[New Release]Ozzy OsbourneI volunteered to review Ozzy Osbourne’s latest CD “Black Rain,” because I wanted a free copy to add to my now-complete Ozzy collection. So it was with great dexterity that I snatched this CD from a colleague. I wasn’t disappointed.
From the get-go, Osbourne, 60, declares “I’m not going away.” In the album’s first single, “I Don’t Wanna Stop,” he sings, “All fired up, I’m gonna go till I drop.” “The Almighty Dollar” is easily the best track. Everything comes together here, from Zakk Wylde’s killer riffs to new bassist Blasko’s groovy tapping and Ozzy’s eerie vocals.
Osbourne’s solo albums have always been defined by guitar solos ― from Randy Rhoads to Jake E. Lee to Wylde ― and Wylde remains the focal point here. But Blasko, formerly with Rob Zombie, stands out, unlike previous bass players who have worked with Ozzy.
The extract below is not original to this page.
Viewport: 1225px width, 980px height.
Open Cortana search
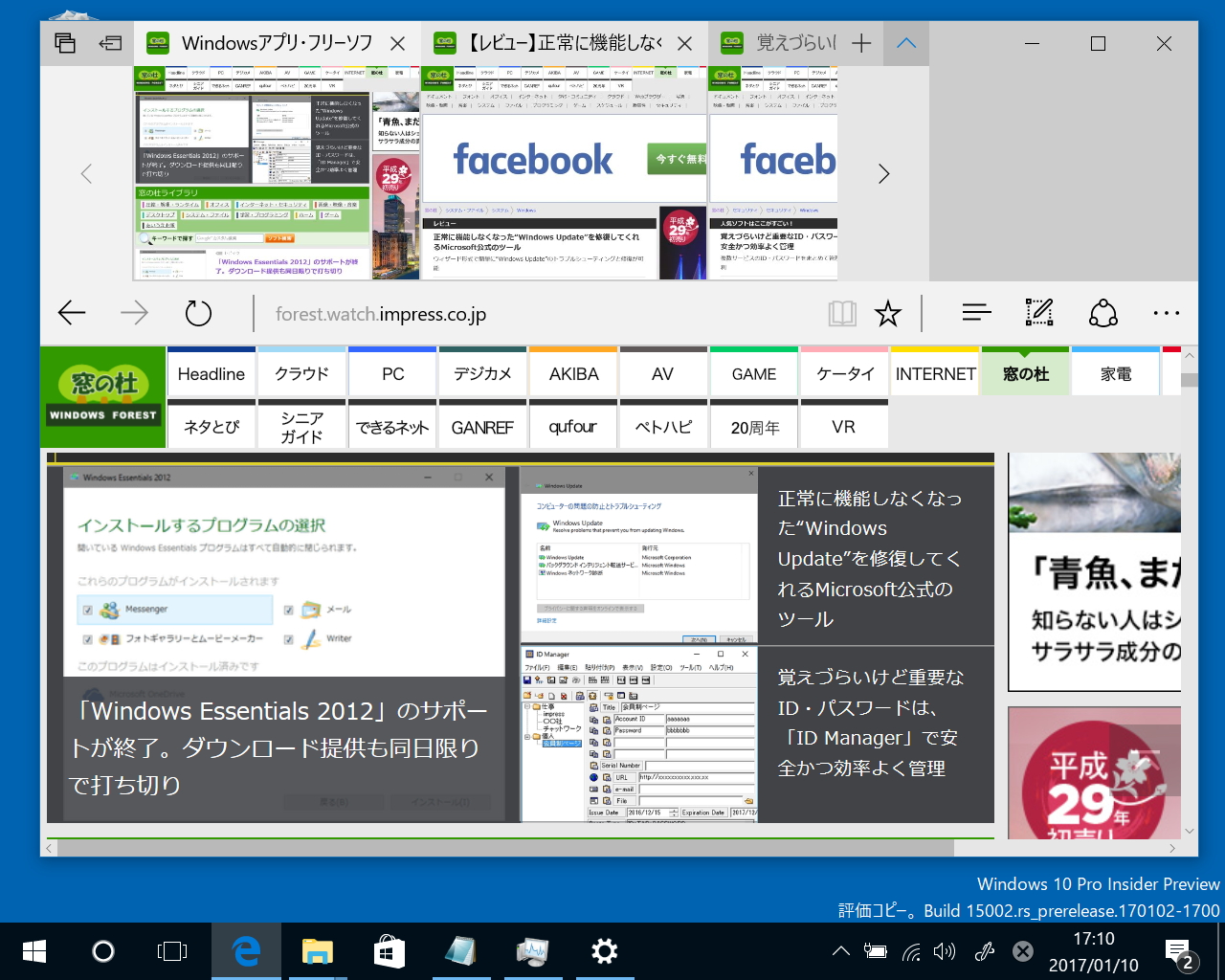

On a down note, the token ballads “Lay Your World On Me” and “Here For You” just don’t fit in. If Ozzy wants to go till he drops, he probably should stay away from ballads.
By Yoo Jee-ho
Label: Sony BMG
Scorpions just might be more popular in Korea than in their home country of Germany. The band’s latest release, “Humanity-Hour 1,” could cost them some of that love here.
This is a concept album based on “a world torn apart by a civil war between humans and robots,” according to the CD’s booklet. Perhaps Scorpions might be taking themselves too seriously.
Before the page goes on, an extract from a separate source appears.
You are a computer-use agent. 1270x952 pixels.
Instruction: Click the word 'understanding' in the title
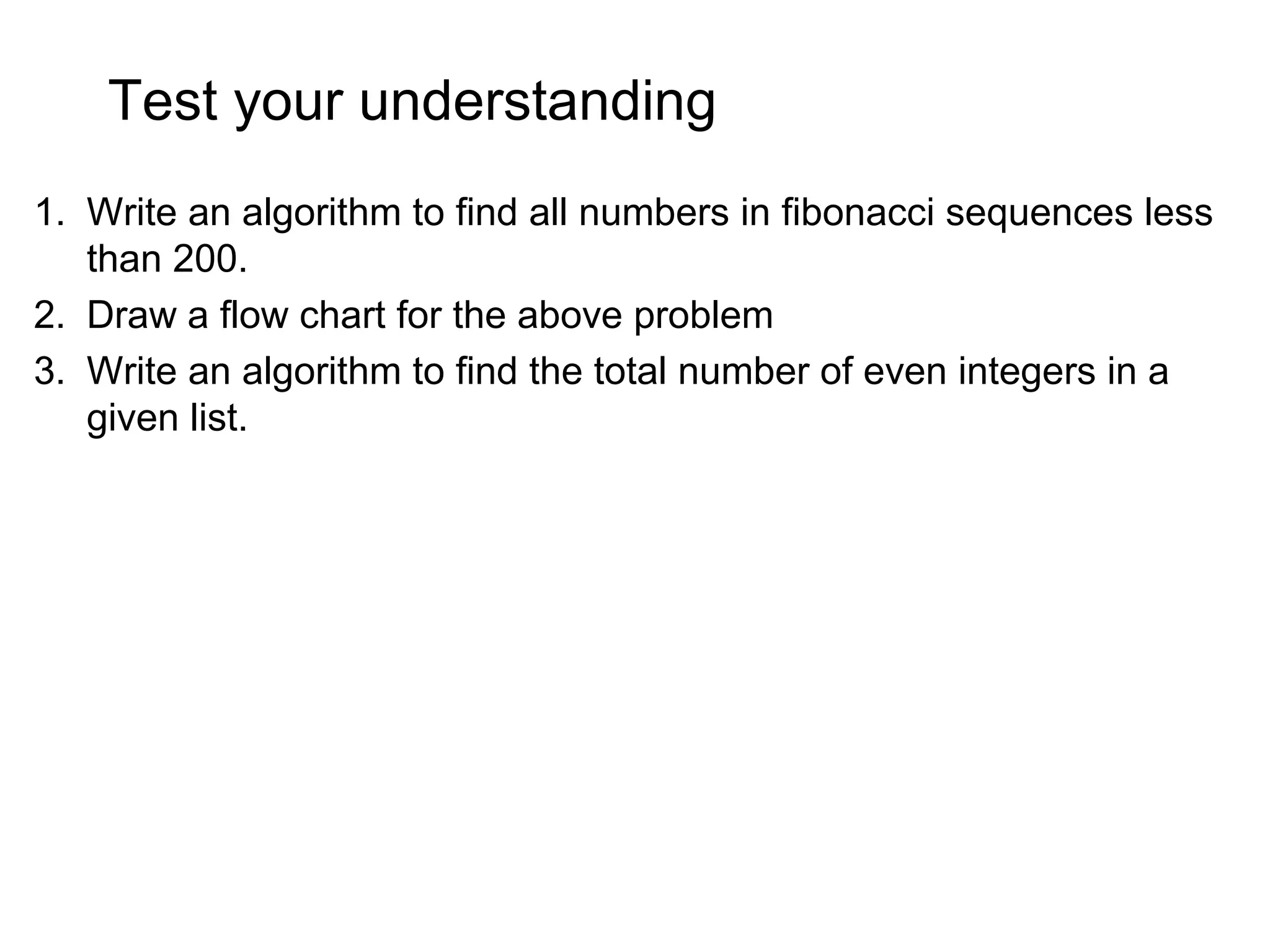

Why experiment at this stage of their career? Let’s face it: this band hasn’t been serious since “Wind of Change,” and that was 17 years ago. The album reaches a low point on “321.” When Klaus Meine repeats, “3-2-1, are you ready to rock?” I am reminded of a scene in The Simpsons.
Homer steps on to a stage at Monty Burns’ party, and yells, “Are you ready to laugh?” A lady in the audience replies, “Be quiet, you awful man.”
Meine isn’t that awful. The marvelous singer does shine in “The Game Of Life” and “We Were Born To Fly.” But Scorpions can no longer rock you like a hurricane. By Yoo Jee-ho
Label: Sony BMG
Rihanna ventures into new territory with her third album, “Good Girl Gone Bad.” The Barbadian R&B singer has thrown in retro grooves from the 1980s, reggae loops and funk elements.
Jay Z features in the first single “Umbrella,” currently occupying the No. 1 spot on the Billboard Hot 100. Rihanna’s nasal vocal and sticky chorus make it hard to resist. This is just the beginning of a string of upbeat dance tracks that dominate the first half of the album. Most notable is “Shut Up and Drive.” With heavy electric rock’n roll vibe, Rihanna takes full control. The album mellows with “Hate That I Love You,” a collaboration with Ne-Yo.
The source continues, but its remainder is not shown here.